The algorithm uses a single pass over the node tree to be serialized. Sharing of reference objects is preserved, but sharing among other objects is ignored. The first time a reference object is encountered it is entered in a hash table; the value stored with the object is the index in the sequence of reference objects (1 for first reference object, 2 for second, etc.). When an object is seen again, i.e. it is already in the hash table, a reference marker along with the index is written out. The unserialize code does not know in advance how many reference objects it will see, so it starts with an initial array of some reasonable size and doubles it each time space runs out. Reference objects are entered as they are encountered.

This means the serialize and unserialize code needs to agree on what is a reference object. Making a non-reference object into a reference object requires a version change in the format. An alternate design would be to precede each reference object with a marker that says the next thing is a possibly shared object and needs to be entered into the reference table.
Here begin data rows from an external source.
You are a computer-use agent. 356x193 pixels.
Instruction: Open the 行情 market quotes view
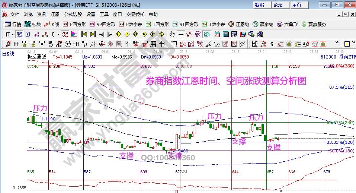pos(13,24)
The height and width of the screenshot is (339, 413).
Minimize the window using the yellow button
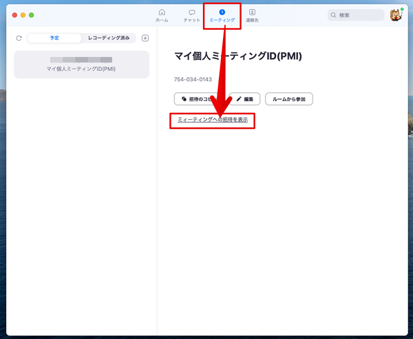(x=23, y=15)
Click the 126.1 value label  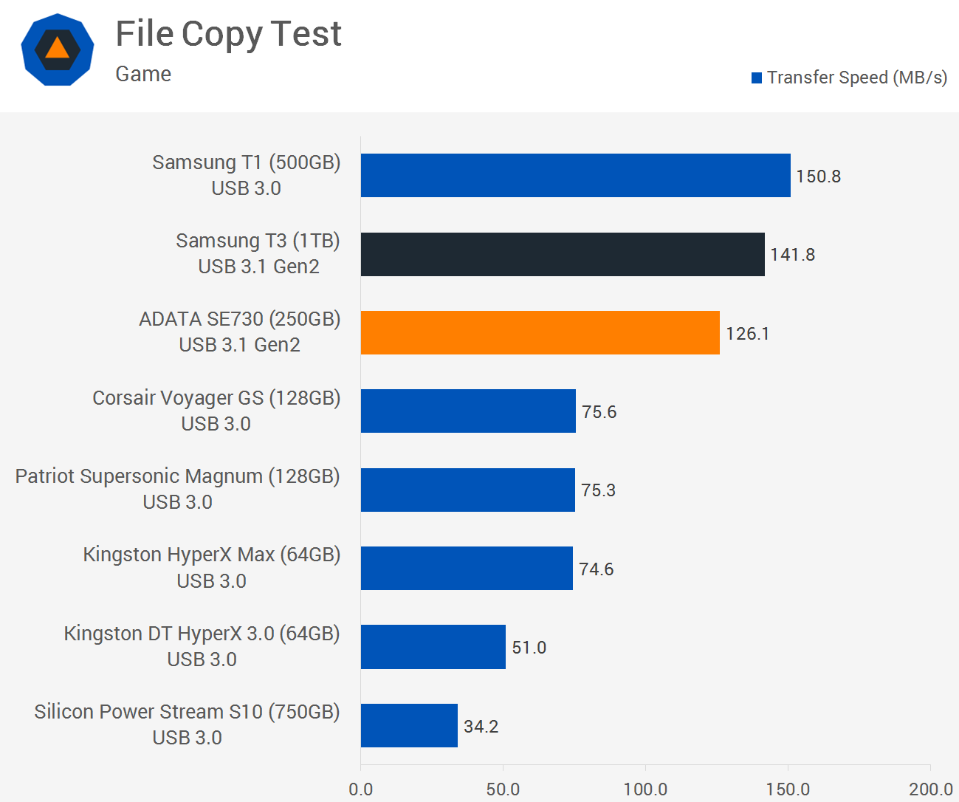click(x=747, y=334)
Adding new SXP types is easy, whether they are reference objects or not. The unserialize code will signal an error if it sees a type value it does not know. It is of course better to increment the serialization format number when a new SXP is added, but if that SXP is unlikely to be saved by users then it may be simpler to keep the version number and let the error handling code deal with it.

The output format for dotted pairs writes the ATTRIB value first rather than last. This allows CDRs to be processed by iterative tail calls to avoid recursion stack overflows when processing long lists. The writing code does take advantage of this, but the reading code does not. It hasn't been a big issue so far---the only case where it has come up is in saving a large unhashed environment where saving succeeds but loading fails because the PROTECT stack overflows. With the ability to create hashed environments at the user level this is likely to be even less of an issue now. But if we do need to deal with it we can do so without a change in the serialization format---just rewrite ReadItem to pass the place to store the CDR it reads. (It's a bit of a pain to do, that is why it is being deferred until it is clearly needed.)

CHARSXP are now handled in a way that preserves both embedded null characters and NA_STRING values.

The XDR save format now only uses the in-memory XDR facility for converting integers and doubles to a portable format.

The output format packs the type flag and other flags into a single integer. This produces more compact output for code; it has little effect on data.

Environments recognized as package or name space environments are not saved directly. Instead, a STRSXP is saved that is then used to attempt to find the package/name space when unserialized. The exact mechanism for choosing the name and finding the package/name space from the name still has to be developed, but the serialization format should be able to accommodate any reasonable mechanism.

A mechanism is provided to allow special handling of non-system reference objects (all weak references and external pointers, and all environments other than package environments, name space environments, and the global environment). The hook function consists of a function pointer and a data value. The serialization function pointer is called with the reference object and the data value as arguments. It should return R_NilValue for standard handling and an STRSXP for special handling. In an STRSXP is returned, then a special handing mark is written followed by the strings in the STRSXP (attributes are ignored). On unserializing, any specially marked entry causes a call to the hook function with the reconstructed STRSXP and data value as arguments. This should return the value to use for the reference object. A reasonable convention on how to use this mechanism is need, but again the format should be compatible with any reasonable convention.

Eventually it may be useful to use these hooks to allow objects with a class to have a class-specific serialization mechanism. The serialization format should support this. It is trickier than in Java and other reference based languages where creation and initialization can be separated--we don't really have that option at the R level.